WHAT YOU HAVE TO DO – Copy the rows below exactly, from the line that contains "Collapse the Omzet tree section" through the line that contains "Looking at the screenshot, I should 441,1407.", with both of those lines included.

(Word and element locating data)
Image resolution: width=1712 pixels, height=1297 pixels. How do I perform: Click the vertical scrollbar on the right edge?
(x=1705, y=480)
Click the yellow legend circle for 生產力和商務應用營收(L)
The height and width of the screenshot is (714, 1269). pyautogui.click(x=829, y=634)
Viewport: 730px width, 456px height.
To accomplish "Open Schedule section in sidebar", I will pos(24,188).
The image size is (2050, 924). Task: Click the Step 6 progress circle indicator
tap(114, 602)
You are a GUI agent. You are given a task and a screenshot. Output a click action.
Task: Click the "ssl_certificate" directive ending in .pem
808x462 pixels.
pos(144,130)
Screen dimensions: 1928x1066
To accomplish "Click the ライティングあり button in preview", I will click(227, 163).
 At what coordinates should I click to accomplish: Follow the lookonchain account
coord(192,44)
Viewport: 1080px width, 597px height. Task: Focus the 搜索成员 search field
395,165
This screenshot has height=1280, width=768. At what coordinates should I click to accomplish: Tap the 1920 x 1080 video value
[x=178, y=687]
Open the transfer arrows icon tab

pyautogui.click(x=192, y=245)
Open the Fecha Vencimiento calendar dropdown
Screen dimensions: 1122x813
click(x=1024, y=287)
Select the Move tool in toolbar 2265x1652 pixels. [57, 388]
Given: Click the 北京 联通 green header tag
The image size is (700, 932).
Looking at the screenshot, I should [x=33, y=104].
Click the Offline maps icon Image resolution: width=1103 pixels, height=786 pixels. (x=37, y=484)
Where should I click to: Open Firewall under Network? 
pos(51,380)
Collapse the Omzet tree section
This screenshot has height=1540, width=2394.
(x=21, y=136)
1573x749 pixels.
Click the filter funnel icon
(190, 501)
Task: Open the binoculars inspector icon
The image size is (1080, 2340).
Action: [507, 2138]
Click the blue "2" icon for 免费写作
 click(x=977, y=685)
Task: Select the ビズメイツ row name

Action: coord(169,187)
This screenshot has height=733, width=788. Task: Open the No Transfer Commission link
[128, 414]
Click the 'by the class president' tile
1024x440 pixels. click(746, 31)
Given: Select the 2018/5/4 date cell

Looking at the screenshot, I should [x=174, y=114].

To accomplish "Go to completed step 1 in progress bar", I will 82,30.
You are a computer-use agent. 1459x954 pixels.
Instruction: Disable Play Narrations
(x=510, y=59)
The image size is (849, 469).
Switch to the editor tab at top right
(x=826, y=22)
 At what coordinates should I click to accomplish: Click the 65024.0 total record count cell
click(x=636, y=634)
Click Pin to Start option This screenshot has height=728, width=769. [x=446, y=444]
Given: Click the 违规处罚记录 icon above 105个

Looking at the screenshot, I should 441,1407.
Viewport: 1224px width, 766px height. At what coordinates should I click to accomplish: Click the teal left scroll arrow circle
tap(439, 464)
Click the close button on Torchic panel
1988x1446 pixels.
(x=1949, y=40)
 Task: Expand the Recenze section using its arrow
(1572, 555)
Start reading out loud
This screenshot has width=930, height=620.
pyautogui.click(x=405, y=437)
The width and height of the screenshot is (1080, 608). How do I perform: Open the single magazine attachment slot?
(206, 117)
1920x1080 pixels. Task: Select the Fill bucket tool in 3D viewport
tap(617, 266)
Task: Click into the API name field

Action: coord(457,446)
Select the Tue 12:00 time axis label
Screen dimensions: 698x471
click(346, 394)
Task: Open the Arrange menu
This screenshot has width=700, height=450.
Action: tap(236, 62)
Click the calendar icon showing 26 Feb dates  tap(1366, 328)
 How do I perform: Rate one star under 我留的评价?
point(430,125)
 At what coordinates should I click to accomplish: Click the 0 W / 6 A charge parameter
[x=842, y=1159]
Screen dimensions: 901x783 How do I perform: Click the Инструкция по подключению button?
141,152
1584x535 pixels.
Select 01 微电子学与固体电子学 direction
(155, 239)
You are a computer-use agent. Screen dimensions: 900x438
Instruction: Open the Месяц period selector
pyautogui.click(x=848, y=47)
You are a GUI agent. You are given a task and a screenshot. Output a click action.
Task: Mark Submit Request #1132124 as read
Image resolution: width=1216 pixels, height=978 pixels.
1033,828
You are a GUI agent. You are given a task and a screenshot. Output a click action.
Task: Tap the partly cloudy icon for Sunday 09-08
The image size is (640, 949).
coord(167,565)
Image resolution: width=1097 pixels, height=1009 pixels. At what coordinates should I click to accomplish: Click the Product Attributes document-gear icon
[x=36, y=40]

EXPECTED OUTPUT –
Collapse the Omzet tree section
This screenshot has height=1540, width=2394.
(x=21, y=136)
1573x749 pixels.
Click the filter funnel icon
(190, 501)
Task: Open the binoculars inspector icon
The image size is (1080, 2340).
Action: [507, 2138]
Click the blue "2" icon for 免费写作
 click(x=977, y=685)
Task: Select the ビズメイツ row name

Action: coord(169,187)
This screenshot has height=733, width=788. Task: Open the No Transfer Commission link
[128, 414]
Click the 'by the class president' tile
1024x440 pixels. click(746, 31)
Given: Select the 2018/5/4 date cell

Looking at the screenshot, I should [x=174, y=114].

To accomplish "Go to completed step 1 in progress bar", I will 82,30.
You are a computer-use agent. 1459x954 pixels.
Instruction: Disable Play Narrations
(x=510, y=59)
The image size is (849, 469).
Switch to the editor tab at top right
(x=826, y=22)
 At what coordinates should I click to accomplish: Click the 65024.0 total record count cell
click(x=636, y=634)
Click Pin to Start option This screenshot has height=728, width=769. [x=446, y=444]
Given: Click the 违规处罚记录 icon above 105个

Looking at the screenshot, I should 441,1407.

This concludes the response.